As the blunt ax of sequestration begins its crude work, chopping federal expenditures with no purpose or sense of priority, it’s no wonder that those who work to secure and protect American aid to Israel are worried. That $3.1 billion pays for more than a military shopping list every year. It’s an outward representation of the historical alliance between the United States and Israel. Not for nothing is Israel the largest recipient of American foreign support.
But as the political standoff between the White House and congressional Republicans continues, American Jews need to ask some difficult questions. Is maintaining aid to Israel more essential than any other foreign expenditure? Does it deserve to be saved when other funding falls?

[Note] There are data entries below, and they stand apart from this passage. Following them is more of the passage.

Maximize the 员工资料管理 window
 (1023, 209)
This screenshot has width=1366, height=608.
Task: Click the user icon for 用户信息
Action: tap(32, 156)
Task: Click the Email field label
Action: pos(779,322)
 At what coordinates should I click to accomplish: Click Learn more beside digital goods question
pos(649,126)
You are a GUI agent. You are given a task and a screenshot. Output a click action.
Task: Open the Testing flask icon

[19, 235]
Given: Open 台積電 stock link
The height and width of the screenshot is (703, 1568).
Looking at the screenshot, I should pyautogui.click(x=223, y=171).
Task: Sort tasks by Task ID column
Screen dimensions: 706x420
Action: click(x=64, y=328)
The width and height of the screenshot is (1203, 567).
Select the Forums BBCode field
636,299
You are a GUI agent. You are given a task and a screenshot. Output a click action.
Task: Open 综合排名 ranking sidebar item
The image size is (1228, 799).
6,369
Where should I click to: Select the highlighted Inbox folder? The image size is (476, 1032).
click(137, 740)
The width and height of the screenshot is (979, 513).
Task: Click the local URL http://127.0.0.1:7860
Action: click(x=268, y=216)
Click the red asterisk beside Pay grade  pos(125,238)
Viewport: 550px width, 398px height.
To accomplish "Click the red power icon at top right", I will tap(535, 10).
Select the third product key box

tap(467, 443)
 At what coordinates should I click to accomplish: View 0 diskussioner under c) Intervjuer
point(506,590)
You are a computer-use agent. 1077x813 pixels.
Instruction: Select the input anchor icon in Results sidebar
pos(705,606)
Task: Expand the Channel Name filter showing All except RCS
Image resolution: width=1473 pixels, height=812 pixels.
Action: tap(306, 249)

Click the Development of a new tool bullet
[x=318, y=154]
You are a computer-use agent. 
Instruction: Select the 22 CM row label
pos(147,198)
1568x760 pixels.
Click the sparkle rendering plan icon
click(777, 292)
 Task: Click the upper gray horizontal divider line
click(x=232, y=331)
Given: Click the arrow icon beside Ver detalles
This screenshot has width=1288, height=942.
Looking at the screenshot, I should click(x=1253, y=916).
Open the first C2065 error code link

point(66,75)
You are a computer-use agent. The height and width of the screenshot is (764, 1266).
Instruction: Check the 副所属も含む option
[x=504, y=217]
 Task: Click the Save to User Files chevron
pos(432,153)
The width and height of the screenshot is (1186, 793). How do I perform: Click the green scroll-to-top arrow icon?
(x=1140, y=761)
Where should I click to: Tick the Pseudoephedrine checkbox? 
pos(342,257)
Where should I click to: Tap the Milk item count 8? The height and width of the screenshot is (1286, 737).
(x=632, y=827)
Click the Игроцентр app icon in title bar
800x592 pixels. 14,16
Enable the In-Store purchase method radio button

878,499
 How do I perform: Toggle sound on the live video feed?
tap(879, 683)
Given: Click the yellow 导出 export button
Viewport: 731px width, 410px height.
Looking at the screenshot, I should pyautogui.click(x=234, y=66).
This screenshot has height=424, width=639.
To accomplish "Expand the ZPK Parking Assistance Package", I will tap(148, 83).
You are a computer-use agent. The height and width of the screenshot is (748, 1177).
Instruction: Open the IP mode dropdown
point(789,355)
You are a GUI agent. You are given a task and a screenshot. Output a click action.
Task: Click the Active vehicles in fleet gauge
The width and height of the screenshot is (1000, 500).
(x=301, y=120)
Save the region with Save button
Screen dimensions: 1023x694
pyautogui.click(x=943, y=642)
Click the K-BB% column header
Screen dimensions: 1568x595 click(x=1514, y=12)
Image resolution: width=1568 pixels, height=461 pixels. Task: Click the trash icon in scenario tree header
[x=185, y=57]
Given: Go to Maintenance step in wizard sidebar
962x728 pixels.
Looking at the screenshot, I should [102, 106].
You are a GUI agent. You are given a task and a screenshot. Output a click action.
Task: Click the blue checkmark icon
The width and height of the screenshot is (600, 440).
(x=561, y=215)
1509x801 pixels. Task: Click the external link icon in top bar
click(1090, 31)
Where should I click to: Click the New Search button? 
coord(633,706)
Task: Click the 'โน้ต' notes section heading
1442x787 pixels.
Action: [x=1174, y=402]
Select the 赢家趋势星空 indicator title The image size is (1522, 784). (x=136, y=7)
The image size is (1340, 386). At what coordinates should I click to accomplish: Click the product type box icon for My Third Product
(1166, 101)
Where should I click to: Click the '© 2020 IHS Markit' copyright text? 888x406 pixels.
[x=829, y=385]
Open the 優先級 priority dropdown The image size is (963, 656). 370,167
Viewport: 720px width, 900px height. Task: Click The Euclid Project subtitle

Is it in a class by itself?
For years, the Israel advocacy lobby, headed by the powerful American Israel Public Affairs Committee, has wisely resisted any special designation, theorizing that it could make Israel more vulnerable rather than more secure. Plus, as our Nathan Guttman reports, this strategy made for good politics, placing AIPAC as a defender not just of one nation but of the very notion that foreign aid — a pittance of the federal budget — is an essential tool for American diplomacy.
Now, as Guttman reports, that position may be shifting. Bolstering the move is proposed legislation to designate Israel, alone, as a “major strategic partner” of the United States, an attempt not just to demonstrate fealty, but also to potentially place Israel in a class by itself.
AIPAC says that its primary message to Congress is to restore all foreign aid, but it is hinting that it may want more if the sequestration drags on. Israel already receives unique perks, including a guaranteed level of funding each year and permission to use some of that money to buy Israeli military equipment. Anything beyond that raises serious political and moral questions that could jeopardize the very support it seeks to secure.
Is Israel a Special Case?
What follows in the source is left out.